» SUPPLIED PASSAGE:
....

Bold, vibrant, poignant: the unrealised genius of Jean-Michel Basquiat
Graffiti artist, poet, painter, the Barbican celebrates one of the brightest stars of the 1980s New York
Hailed as a ‘radiant child’, Jean-Michel Basquiat erupted onto the 1980s New York art scene in as a teenager. He was just 18 when he began to scrawl poetic graffiti on the streets of New York with one of his school friends Al Diaz as SAMO© – a contraction of ‘same old, same old shit’. When the duo were exposed as the figures behind SAMO©, Basquiat turned to creating art under his own name, first hawking handmade postcards outside New York’s galleries, and then working on large scale canvases.. His primitivist, neo-expressionist paintings drew the admiration of everyone from Keith Haring to Andy Warhol. His raw, exuberant style paired with his tragically short career – there was little more than half a decade between his first solo show and his death at the age of twenty-seven from an heroin overdose, has mythologised Basquiat into the annals of modern art history.
The photographs of SAMO© reveal Basquiat and Diaz’ nascent attempts to shed light on inequality and their frustration at the lack of diversity in the art world through art, and sometimes cryptic tags. “Which institutions hold most political power?” reads one: “the church, television, SAMO or McDonald’s?” (the box for McDonald’s is ticked), “SAMO as an end to 9-to-5, ‘I went to college’,. ‘not 2-nite honey’ bluz think”. Basquiat’s canvasses translate the insouciance of his graffiti into a host of brilliantly vibrant paintings – a hastily daubed double portrait of himself and Warhol is not technically brilliant such fizzes with a magnetic energy.
“His paintings translate the insouciance of his graffiti into brilliantly vibrant canvasses”
The rooms towards the end of the exhibition, filled with works from the end of his career are the most compelling. These show the artist gaining maturity. Basquiat never went to art school but his voracious appetite for learning from the art canon is evident. His adoption of elements from Picasso and Cy Twombly’s work is easy to spot, yet Basquiat’s affinity for the non-Western canon seems to have influenced him the most. His thick pastel linework, heavy with scratchings, figures jutting into patches of solid colour seem sculptural, reminiscent of African tribal rock carvings.

....

» INSTRUCTIONS:
A. Name every person other than Basquiat who is mentioned in the Basquiat review.
B. Render this sentence from the Basquiat review in French: "Basquiat never went to art school but his voracious appetite for learning from the art canon is evident."
The material that comes next is from a separate source and is unrelated to the Basquiat review.

» DATA BLOCK:
....

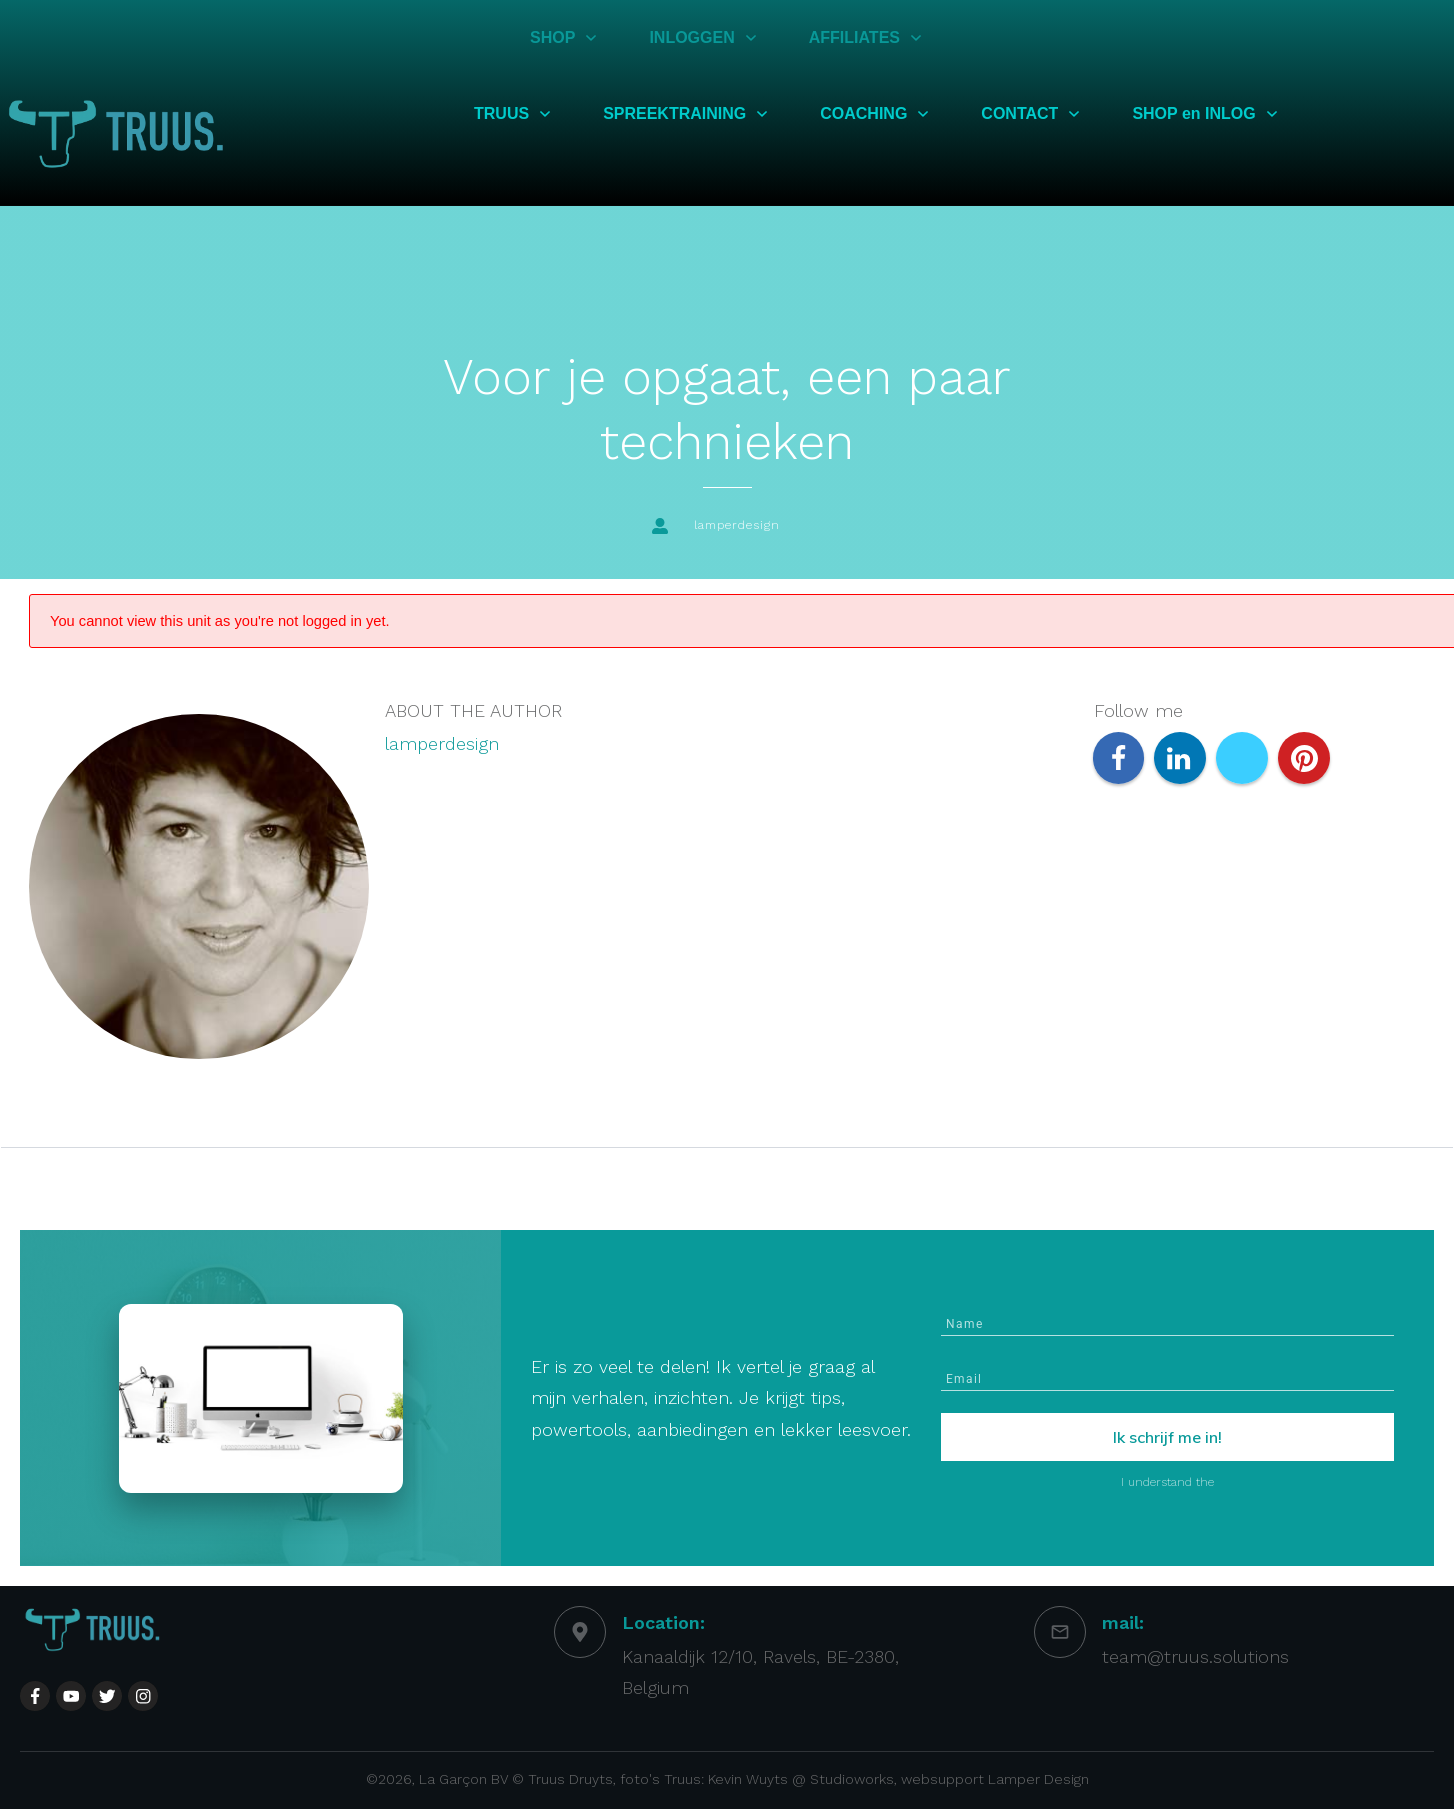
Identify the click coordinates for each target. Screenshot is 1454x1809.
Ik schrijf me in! (1167, 1437)
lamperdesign (442, 743)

....

» EXERCISE RESPONSES:
A. Al Diaz, Keith Haring, Andy Warhol, Picasso, Cy Twombly

B. Basquiat n'a jamais fréquenté d'école d'art, mais son appétit vorace d'apprendre du canon artistique est évident.